To repeat: the project is set to receive fewer incentives than planned, and to make the project work, the developer actually increased the size of the building.
We have often talked about the risk that's put on taxpayers when marginal development projects are underwritten by the public, but the story of the One Hundred building shows another risk we haven't talked about at length: that taxpayers could also be subsidizing the return on investment of private actors to the point that those actors settle on smaller, less risky projects. If a developer can make the same amount of money filling 250 rooms with a subsidy as 300 rooms with a smaller subsidy, a developer would do so. The former is less risky and the return is going to be about the same.
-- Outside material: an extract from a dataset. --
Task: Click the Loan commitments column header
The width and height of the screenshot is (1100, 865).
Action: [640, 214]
In practice, then, taxpayers may actually be paying some developers to develop less. Maybe it's time not only to emphasize the inequity of putting development risk on the public, but also to start talking about the potential of these subsidies to actively damage the state's growth potential.
When Scoring a 60% gets you $16 Million
Bill DeWitt III, President of the St. Louis Cardinals, let the city know he was “ticked off” when he heard some were criticizing his plans to squeeze taxpayers for another $16 million to expand Ballpark Village, an entertainment district next to Bush Stadium. Several commenters, myself included, were (and continue to be) skeptical of the multibillion dollar corporation’s need for yet another public handout. Remember that it wasn’t long ago that the first phase of Ballpark Village secured $49 million in subsidies.
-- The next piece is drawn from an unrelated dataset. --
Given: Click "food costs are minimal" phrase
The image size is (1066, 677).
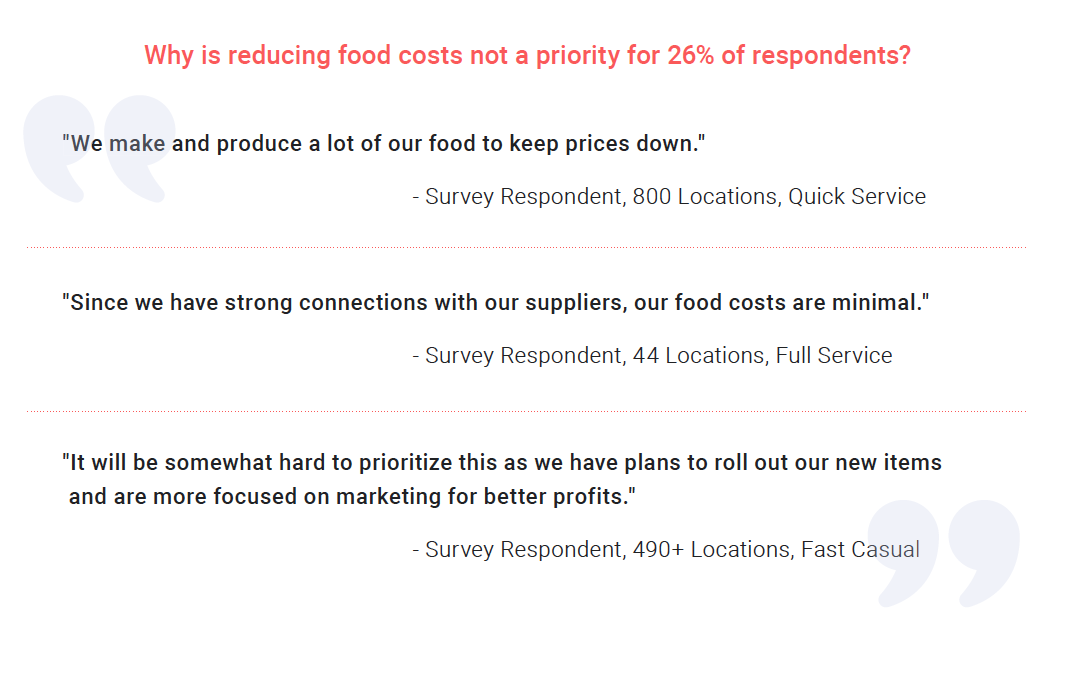Looking at the screenshot, I should (x=799, y=302).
I am surprised there aren’t more skeptics, especially given how poorly the city’s development department, the St. Louis Development Corporation, assessed the Cardinals’ incentive request (despite later endorsing it). The second phase of the Ballpark Village development scored a 24 out of a possible 40 points on the city’s incentive rating system. In other words, the request for incentives received a 60% grade. Nevertheless, the incentive is moving ahead through the approval process.
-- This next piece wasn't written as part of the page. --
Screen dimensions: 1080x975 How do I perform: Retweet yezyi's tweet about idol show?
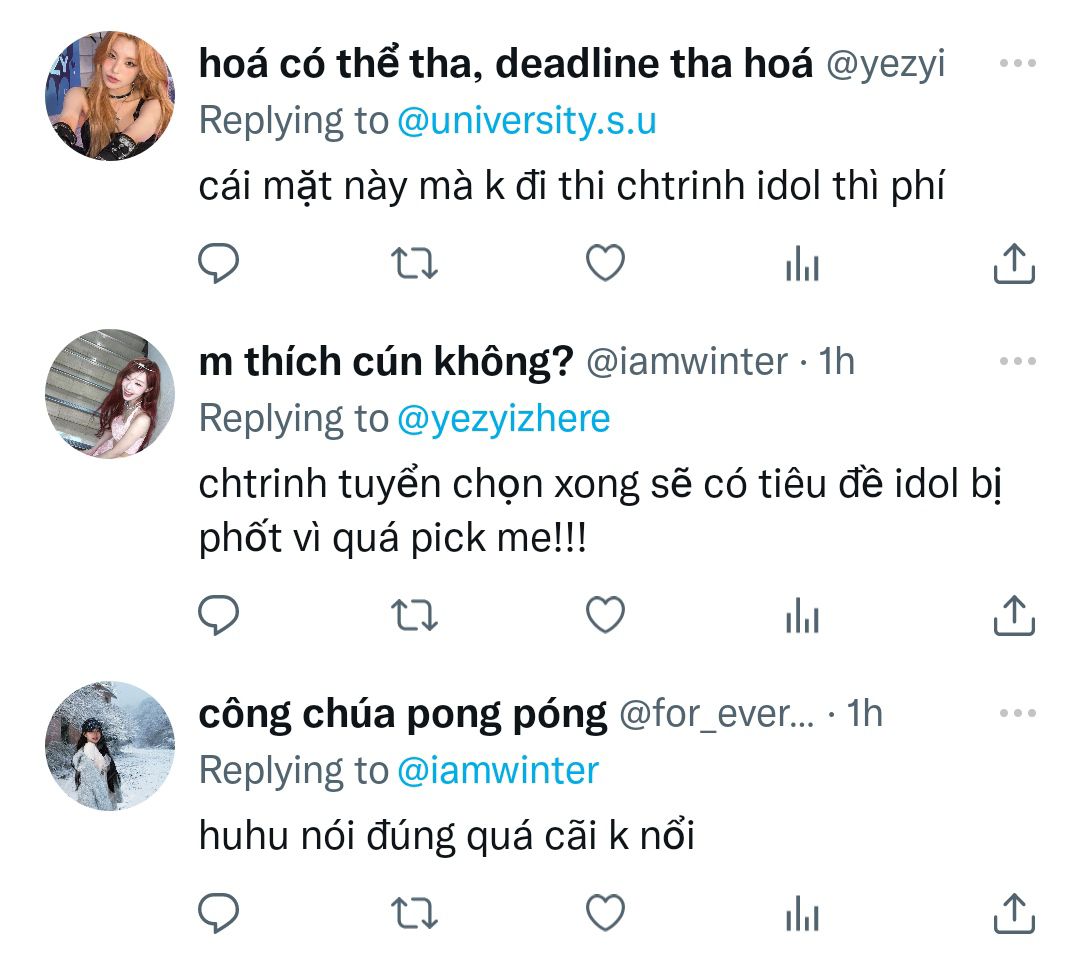click(x=412, y=264)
Proponents of the project might respond that the city and school district are forecasted to see increased revenues even after accounting for the incentive package, so the subsidy won’t have negative impacts like TIF and abatements have. But this objection misses the mark in two ways. First, the initial phase of Ballpark Village received TIF, so it has already negatively impacted taxing jurisdictions. Secondly, the revenues for the $16 million will be generated by a kind of special sales tax district known as a community improvement district (CID). That means ordinary folks like you and me—consumers—are going to pay extra taxes so that the city doesn’t take a financial hit . . . and the Cardinals don’t take a financial hit. But who should public policy be crafted for: the government, wealthy corporations, or the people?
As the incentive proposal moves through the legislative process, the St. Louis Board of Aldermen should weigh the costs and benefits of subsiding yet another pie-in-the-sky, “transformative” development. The research tells us these incentives don’t boost the economy. Why don’t city aldermen pay attention to their own Development Department’s ratings?